[Records for this exercise]

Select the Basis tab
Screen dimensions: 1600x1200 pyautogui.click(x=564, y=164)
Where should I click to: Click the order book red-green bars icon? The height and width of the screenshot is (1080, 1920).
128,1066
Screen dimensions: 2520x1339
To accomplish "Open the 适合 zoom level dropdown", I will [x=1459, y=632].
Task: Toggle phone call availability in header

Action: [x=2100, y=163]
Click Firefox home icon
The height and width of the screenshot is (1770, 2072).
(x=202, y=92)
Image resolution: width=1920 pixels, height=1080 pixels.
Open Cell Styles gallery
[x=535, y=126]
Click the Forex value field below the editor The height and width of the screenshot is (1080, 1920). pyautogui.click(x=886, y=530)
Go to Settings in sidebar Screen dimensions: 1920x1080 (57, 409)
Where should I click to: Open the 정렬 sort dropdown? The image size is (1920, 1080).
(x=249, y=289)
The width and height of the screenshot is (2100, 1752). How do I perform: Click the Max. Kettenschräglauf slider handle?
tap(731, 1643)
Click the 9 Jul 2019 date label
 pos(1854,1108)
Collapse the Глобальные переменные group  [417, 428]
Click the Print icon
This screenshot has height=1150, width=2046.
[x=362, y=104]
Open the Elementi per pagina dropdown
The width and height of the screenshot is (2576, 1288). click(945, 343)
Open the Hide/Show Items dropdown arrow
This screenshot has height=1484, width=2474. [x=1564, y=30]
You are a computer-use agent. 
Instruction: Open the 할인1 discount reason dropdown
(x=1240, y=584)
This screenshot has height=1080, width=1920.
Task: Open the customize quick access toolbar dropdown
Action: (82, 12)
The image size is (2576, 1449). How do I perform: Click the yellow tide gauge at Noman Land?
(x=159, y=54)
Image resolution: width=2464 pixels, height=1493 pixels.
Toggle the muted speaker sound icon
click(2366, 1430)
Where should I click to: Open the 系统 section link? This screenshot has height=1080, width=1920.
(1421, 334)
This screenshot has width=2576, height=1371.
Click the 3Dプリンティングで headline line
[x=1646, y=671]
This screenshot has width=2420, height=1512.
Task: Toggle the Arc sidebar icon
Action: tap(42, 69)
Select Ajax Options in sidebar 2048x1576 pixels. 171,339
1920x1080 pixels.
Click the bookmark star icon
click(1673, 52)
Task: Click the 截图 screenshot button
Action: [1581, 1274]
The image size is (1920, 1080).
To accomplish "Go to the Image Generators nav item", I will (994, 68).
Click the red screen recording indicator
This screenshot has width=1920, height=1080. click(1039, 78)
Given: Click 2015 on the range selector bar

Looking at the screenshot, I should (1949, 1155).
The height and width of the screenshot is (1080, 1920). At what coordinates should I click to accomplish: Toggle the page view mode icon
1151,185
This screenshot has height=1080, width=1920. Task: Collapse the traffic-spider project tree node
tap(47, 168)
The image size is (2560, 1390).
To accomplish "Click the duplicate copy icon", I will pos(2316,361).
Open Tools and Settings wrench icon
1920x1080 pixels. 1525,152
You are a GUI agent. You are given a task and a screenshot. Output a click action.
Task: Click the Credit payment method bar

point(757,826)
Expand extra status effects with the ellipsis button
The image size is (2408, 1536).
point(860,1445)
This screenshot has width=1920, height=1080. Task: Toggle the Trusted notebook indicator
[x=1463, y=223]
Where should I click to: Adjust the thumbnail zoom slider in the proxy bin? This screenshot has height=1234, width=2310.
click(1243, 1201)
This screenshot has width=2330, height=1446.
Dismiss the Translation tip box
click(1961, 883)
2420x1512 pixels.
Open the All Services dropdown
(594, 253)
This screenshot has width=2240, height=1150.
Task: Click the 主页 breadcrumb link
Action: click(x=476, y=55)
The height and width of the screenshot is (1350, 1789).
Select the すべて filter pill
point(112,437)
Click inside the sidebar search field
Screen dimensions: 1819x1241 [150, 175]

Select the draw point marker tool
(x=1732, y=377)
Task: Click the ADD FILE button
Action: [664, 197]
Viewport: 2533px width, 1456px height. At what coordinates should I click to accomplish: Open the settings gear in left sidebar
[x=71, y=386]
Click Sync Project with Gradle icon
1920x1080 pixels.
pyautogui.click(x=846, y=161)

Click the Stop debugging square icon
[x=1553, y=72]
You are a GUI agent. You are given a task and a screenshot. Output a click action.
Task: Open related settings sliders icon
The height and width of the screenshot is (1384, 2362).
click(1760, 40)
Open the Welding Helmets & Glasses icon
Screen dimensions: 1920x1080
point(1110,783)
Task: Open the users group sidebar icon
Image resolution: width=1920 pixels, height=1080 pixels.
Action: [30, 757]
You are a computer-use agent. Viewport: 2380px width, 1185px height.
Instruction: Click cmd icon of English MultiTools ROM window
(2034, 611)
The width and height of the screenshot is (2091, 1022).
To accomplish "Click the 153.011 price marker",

[/Records for this exercise]

# Work to be completed
Copy all the records above precisely.

# Exercise answer
Select the Basis tab
Screen dimensions: 1600x1200 pyautogui.click(x=564, y=164)
Where should I click to: Click the order book red-green bars icon? The height and width of the screenshot is (1080, 1920).
128,1066
Screen dimensions: 2520x1339
To accomplish "Open the 适合 zoom level dropdown", I will [x=1459, y=632].
Task: Toggle phone call availability in header

Action: [x=2100, y=163]
Click Firefox home icon
The height and width of the screenshot is (1770, 2072).
(x=202, y=92)
Image resolution: width=1920 pixels, height=1080 pixels.
Open Cell Styles gallery
[x=535, y=126]
Click the Forex value field below the editor The height and width of the screenshot is (1080, 1920). pyautogui.click(x=886, y=530)
Go to Settings in sidebar Screen dimensions: 1920x1080 (57, 409)
Where should I click to: Open the 정렬 sort dropdown? The image size is (1920, 1080).
(x=249, y=289)
The width and height of the screenshot is (2100, 1752). How do I perform: Click the Max. Kettenschräglauf slider handle?
tap(731, 1643)
Click the 9 Jul 2019 date label
 pos(1854,1108)
Collapse the Глобальные переменные group  [417, 428]
Click the Print icon
This screenshot has height=1150, width=2046.
[x=362, y=104]
Open the Elementi per pagina dropdown
The width and height of the screenshot is (2576, 1288). click(945, 343)
Open the Hide/Show Items dropdown arrow
This screenshot has height=1484, width=2474. [x=1564, y=30]
You are a computer-use agent. 
Instruction: Open the 할인1 discount reason dropdown
(x=1240, y=584)
This screenshot has height=1080, width=1920.
Task: Open the customize quick access toolbar dropdown
Action: (82, 12)
The image size is (2576, 1449). How do I perform: Click the yellow tide gauge at Noman Land?
(x=159, y=54)
Image resolution: width=2464 pixels, height=1493 pixels.
Toggle the muted speaker sound icon
click(2366, 1430)
Where should I click to: Open the 系统 section link? This screenshot has height=1080, width=1920.
(1421, 334)
This screenshot has width=2576, height=1371.
Click the 3Dプリンティングで headline line
[x=1646, y=671]
This screenshot has width=2420, height=1512.
Task: Toggle the Arc sidebar icon
Action: tap(42, 69)
Select Ajax Options in sidebar 2048x1576 pixels. 171,339
1920x1080 pixels.
Click the bookmark star icon
click(1673, 52)
Task: Click the 截图 screenshot button
Action: [1581, 1274]
The image size is (1920, 1080).
To accomplish "Go to the Image Generators nav item", I will (994, 68).
Click the red screen recording indicator
This screenshot has width=1920, height=1080. click(1039, 78)
Given: Click 2015 on the range selector bar

Looking at the screenshot, I should (1949, 1155).
The height and width of the screenshot is (1080, 1920). At what coordinates should I click to accomplish: Toggle the page view mode icon
1151,185
This screenshot has height=1080, width=1920. Task: Collapse the traffic-spider project tree node
tap(47, 168)
The image size is (2560, 1390).
To accomplish "Click the duplicate copy icon", I will pos(2316,361).
Open Tools and Settings wrench icon
1920x1080 pixels. 1525,152
You are a GUI agent. You are given a task and a screenshot. Output a click action.
Task: Click the Credit payment method bar

point(757,826)
Expand extra status effects with the ellipsis button
The image size is (2408, 1536).
point(860,1445)
This screenshot has width=1920, height=1080. Task: Toggle the Trusted notebook indicator
[x=1463, y=223]
Where should I click to: Adjust the thumbnail zoom slider in the proxy bin? This screenshot has height=1234, width=2310.
click(1243, 1201)
This screenshot has width=2330, height=1446.
Dismiss the Translation tip box
click(1961, 883)
2420x1512 pixels.
Open the All Services dropdown
(594, 253)
This screenshot has width=2240, height=1150.
Task: Click the 主页 breadcrumb link
Action: click(x=476, y=55)
The height and width of the screenshot is (1350, 1789).
Select the すべて filter pill
point(112,437)
Click inside the sidebar search field
Screen dimensions: 1819x1241 [150, 175]

Select the draw point marker tool
(x=1732, y=377)
Task: Click the ADD FILE button
Action: [664, 197]
Viewport: 2533px width, 1456px height. At what coordinates should I click to accomplish: Open the settings gear in left sidebar
[x=71, y=386]
Click Sync Project with Gradle icon
1920x1080 pixels.
pyautogui.click(x=846, y=161)

Click the Stop debugging square icon
[x=1553, y=72]
You are a GUI agent. You are given a task and a screenshot. Output a click action.
Task: Open related settings sliders icon
The height and width of the screenshot is (1384, 2362).
click(1760, 40)
Open the Welding Helmets & Glasses icon
Screen dimensions: 1920x1080
point(1110,783)
Task: Open the users group sidebar icon
Image resolution: width=1920 pixels, height=1080 pixels.
Action: [30, 757]
You are a computer-use agent. Viewport: 2380px width, 1185px height.
Instruction: Click cmd icon of English MultiTools ROM window
(2034, 611)
The width and height of the screenshot is (2091, 1022).
To accomplish "Click the 153.011 price marker",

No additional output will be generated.